● **Working data**:
* * * * * * *
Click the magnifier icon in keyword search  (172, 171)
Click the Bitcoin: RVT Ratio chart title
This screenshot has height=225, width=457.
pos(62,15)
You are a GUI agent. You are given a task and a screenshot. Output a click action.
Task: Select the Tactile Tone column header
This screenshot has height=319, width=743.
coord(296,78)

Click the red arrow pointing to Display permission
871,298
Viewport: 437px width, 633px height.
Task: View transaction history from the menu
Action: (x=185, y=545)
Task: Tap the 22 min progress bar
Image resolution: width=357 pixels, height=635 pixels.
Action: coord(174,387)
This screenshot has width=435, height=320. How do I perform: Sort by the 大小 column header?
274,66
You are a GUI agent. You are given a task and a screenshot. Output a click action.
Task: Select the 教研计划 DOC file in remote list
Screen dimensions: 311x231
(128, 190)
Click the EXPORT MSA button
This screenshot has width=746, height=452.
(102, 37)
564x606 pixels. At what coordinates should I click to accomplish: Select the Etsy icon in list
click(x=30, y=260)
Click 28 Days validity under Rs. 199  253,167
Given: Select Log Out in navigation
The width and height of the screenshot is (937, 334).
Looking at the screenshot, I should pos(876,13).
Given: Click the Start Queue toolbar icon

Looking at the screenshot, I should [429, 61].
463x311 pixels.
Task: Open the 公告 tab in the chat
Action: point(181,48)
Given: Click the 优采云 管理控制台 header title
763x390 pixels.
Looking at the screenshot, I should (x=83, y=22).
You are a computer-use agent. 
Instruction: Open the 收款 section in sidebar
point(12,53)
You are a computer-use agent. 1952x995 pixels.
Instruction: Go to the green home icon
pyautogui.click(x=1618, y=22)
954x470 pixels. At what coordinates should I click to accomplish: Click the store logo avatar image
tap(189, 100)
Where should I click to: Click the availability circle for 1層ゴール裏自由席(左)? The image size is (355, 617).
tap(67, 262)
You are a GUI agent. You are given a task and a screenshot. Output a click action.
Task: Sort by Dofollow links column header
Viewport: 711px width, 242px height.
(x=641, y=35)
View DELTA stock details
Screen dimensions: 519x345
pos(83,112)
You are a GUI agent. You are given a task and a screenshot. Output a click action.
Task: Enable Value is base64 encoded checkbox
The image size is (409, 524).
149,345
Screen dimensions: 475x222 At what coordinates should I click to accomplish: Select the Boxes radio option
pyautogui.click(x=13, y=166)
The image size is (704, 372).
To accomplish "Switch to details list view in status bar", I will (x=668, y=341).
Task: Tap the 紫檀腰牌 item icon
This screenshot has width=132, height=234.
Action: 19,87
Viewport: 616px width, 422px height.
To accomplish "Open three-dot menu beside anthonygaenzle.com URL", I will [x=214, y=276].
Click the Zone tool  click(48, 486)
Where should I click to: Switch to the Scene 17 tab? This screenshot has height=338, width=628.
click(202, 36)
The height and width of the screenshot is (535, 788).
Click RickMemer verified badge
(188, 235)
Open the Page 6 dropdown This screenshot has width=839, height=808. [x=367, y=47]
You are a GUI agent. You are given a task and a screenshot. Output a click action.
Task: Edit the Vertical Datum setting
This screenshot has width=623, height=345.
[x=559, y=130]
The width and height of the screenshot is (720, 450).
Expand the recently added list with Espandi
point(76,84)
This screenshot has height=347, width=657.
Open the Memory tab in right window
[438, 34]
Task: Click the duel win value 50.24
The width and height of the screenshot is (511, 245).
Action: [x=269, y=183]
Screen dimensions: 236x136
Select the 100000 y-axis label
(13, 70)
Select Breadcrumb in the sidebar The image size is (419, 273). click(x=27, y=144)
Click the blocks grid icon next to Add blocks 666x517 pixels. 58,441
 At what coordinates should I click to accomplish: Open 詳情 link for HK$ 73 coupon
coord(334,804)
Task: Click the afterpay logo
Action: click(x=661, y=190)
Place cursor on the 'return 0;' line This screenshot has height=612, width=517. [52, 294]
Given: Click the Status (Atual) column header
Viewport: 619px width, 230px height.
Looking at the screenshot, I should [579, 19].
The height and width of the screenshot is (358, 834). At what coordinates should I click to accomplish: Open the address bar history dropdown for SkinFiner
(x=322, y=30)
* * * * * * *
● **Work request**:
From the records above, copy every line that holds the word "will".

● **Solution to this exercise**:
To accomplish "Switch to details list view in status bar", I will (x=668, y=341).
To accomplish "Open three-dot menu beside anthonygaenzle.com URL", I will [x=214, y=276].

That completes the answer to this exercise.